What needs to be done
Translate this sentence from the text on geometric progressions into Spanish: "find four numbers in GP such that sum of middle two number is 10/3 and their product is 1"

-- Supplied passage follows --

Question

find four numbers in GP such that sum of middle two number is 10/3 and their product is 1​

Answer 1

Answer:

$27,3,\frac{1}{3},\frac{1}{27}\ \ \ \ or\ \ \ \frac{1}{27},\frac{1}{3},3,27$

Step-by-step explanation:

As per the question,

Let the number in G.P are $\frac{a}{r^{3}}\ ,\ \frac{a}{r}\ ,\ ar\ ,\ ar^{3}$

According to the question,

Sum of the middle two term = 10/3

That is,

$\frac{a}{r}+ar=\frac{10}{3}$

And

Product = 1

$\frac{a}{r}\times ar=1\\a^{2} = 1$

∴ a = 1

Put the value of a in

$\frac{a}{r}+ar=\frac{10}{3}$

$\frac{1}{r}+1r=\frac{10}{3}$

$3r^{2}-10r+3=0$

$(3r-1)(r-3)=0$

∴ r = 1/3 or r = 3

If r = 1/3

$\frac{a}{r^{3}} = 27\\\frac{a}{r} = 3\\ar =\frac{1}{3}\\ar^{3} = \frac{1}{27}$

If r = 3

$\frac{a}{r^{3}} = \frac{1}{27}\\\frac{a}{r} = \frac{1}{3}\\ar =3\\ar^{3} = 27$

Therefore,

The required four term of G.P = $27,3,\frac{1}{3},\frac{1}{27}\ \ \ \ or\ \ \ \frac{1}{27},\frac{1}{3},3,27$

-- Supplied passage concluded --
-- Information provided follows --

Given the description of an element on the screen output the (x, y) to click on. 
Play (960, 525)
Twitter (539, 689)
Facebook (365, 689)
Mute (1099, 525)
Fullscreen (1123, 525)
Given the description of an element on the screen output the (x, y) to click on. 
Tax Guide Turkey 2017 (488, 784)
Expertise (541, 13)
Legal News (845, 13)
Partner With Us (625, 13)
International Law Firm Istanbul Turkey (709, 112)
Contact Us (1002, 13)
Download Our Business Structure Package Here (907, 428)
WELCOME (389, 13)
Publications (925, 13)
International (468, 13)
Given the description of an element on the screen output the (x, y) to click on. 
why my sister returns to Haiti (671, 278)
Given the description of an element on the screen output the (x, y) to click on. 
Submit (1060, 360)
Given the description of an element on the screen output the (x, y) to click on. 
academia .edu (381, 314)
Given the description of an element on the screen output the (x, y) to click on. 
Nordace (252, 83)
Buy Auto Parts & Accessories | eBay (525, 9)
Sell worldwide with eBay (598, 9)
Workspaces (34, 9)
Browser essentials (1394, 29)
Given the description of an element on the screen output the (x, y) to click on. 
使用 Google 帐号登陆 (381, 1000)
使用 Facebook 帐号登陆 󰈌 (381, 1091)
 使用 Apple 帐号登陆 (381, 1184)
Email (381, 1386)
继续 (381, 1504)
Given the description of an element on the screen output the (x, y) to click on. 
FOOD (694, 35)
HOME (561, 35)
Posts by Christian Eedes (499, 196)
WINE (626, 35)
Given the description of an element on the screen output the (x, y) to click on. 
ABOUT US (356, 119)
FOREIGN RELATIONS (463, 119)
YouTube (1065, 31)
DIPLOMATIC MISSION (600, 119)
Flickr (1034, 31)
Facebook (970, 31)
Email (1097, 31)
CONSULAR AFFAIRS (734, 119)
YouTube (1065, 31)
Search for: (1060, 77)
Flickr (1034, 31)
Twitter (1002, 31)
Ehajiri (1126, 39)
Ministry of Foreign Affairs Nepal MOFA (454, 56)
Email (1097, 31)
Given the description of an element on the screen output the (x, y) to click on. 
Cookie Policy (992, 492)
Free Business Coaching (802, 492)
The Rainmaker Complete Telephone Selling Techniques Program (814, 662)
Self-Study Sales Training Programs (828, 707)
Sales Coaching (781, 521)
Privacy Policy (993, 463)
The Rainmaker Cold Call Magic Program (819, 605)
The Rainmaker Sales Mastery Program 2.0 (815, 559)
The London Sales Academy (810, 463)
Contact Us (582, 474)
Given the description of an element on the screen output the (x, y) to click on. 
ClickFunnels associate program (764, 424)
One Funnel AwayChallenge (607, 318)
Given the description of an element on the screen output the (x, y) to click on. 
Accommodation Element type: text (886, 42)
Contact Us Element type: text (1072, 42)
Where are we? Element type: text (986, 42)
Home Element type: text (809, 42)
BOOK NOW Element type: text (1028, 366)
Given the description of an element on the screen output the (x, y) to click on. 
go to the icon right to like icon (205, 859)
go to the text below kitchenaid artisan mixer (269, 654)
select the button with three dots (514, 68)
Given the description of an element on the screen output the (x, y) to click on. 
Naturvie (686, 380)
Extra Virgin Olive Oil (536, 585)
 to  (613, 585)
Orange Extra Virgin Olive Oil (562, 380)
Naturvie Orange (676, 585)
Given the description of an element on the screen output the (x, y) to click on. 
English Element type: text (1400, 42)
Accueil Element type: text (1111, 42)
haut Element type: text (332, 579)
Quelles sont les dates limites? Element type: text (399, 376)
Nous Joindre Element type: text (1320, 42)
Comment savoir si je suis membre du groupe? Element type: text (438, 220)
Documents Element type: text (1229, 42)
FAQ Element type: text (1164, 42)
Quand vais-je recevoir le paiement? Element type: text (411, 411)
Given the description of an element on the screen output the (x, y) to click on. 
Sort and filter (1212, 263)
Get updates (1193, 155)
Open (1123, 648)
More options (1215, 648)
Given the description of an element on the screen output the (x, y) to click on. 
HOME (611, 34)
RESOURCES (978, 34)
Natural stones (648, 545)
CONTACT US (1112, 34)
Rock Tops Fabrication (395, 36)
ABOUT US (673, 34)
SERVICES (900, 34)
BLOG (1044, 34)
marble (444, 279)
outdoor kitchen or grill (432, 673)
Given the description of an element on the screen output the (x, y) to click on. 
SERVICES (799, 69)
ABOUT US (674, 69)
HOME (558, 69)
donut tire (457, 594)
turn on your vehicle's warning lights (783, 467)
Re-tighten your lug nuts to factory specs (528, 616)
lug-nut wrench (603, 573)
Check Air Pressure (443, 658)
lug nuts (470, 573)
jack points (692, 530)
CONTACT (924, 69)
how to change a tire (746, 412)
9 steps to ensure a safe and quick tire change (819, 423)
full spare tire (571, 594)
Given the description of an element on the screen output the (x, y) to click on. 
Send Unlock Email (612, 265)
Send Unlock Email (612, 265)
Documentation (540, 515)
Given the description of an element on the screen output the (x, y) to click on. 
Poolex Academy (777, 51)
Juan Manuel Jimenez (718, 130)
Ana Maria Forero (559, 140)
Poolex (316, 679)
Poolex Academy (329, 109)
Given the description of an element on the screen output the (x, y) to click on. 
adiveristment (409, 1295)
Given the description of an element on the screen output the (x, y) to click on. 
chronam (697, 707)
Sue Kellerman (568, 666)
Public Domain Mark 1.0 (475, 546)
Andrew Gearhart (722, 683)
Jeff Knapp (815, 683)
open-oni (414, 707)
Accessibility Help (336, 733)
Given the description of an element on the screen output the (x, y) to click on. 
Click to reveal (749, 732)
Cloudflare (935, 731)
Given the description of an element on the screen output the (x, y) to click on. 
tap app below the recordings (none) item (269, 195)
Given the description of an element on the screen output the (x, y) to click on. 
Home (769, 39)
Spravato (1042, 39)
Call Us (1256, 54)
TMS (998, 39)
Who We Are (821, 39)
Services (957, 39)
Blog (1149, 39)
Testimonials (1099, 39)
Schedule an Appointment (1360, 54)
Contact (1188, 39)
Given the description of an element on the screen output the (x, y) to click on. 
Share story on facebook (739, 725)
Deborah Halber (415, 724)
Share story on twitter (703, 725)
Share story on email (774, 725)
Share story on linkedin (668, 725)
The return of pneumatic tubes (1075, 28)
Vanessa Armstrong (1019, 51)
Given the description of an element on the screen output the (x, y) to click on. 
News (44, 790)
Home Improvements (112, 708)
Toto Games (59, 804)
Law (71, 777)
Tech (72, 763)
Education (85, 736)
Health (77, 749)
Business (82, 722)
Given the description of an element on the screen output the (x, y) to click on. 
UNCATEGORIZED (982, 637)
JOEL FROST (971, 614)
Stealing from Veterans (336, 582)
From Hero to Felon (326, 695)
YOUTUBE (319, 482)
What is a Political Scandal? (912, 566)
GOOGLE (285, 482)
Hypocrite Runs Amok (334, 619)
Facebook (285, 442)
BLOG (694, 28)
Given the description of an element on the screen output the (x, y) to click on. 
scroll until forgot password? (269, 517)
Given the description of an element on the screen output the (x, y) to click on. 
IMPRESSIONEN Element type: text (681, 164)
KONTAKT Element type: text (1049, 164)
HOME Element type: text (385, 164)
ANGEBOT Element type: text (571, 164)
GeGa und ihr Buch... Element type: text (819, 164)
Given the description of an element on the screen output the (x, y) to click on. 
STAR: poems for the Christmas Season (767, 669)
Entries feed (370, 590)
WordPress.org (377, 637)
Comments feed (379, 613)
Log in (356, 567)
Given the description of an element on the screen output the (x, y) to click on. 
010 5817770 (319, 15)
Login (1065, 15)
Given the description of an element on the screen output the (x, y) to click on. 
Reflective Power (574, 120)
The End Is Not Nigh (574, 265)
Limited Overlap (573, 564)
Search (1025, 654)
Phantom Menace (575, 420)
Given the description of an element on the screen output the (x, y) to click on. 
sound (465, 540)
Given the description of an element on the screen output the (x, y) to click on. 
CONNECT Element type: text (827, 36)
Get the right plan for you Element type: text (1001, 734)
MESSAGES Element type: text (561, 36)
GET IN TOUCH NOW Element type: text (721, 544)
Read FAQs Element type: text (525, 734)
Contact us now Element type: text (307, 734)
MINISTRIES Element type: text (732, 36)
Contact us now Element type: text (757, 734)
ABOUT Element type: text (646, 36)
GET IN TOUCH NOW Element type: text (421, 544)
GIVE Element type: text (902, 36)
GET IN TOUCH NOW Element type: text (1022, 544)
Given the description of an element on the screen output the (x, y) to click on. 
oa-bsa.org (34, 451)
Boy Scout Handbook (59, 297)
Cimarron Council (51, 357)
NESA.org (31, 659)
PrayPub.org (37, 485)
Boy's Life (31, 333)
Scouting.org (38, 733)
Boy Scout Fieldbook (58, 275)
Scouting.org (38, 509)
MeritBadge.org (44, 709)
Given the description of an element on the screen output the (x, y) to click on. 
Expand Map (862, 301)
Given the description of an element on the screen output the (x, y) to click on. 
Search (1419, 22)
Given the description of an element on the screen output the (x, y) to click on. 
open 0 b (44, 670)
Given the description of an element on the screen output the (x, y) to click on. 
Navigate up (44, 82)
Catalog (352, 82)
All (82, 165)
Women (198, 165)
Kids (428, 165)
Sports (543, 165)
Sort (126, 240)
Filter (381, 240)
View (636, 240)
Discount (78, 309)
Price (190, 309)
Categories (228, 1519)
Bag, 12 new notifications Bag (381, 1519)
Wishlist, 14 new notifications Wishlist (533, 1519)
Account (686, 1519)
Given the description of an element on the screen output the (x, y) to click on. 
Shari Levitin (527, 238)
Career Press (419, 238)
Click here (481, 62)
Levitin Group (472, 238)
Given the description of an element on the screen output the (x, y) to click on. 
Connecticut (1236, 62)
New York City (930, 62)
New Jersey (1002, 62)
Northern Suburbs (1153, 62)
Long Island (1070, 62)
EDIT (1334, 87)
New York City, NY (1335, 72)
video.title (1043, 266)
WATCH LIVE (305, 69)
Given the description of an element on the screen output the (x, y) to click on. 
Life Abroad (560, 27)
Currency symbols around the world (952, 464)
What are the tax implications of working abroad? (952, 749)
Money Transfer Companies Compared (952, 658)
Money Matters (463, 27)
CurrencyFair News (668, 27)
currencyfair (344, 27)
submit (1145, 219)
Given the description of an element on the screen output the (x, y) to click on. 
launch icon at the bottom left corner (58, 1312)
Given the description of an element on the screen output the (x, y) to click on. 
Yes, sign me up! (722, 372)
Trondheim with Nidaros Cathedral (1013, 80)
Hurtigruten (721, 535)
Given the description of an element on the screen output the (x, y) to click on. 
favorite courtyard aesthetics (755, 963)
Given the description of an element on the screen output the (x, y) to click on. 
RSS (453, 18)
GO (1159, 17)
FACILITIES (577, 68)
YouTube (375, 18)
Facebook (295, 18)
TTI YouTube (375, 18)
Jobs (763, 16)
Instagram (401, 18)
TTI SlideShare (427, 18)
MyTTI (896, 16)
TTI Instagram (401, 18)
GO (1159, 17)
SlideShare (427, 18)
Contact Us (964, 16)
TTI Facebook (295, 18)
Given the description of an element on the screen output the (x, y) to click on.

-- Information provided concluded --

Exercise result
Encuentra cuatro números en progresión geométrica tales que la suma de los dos números del medio sea 10/3 y su producto sea 1.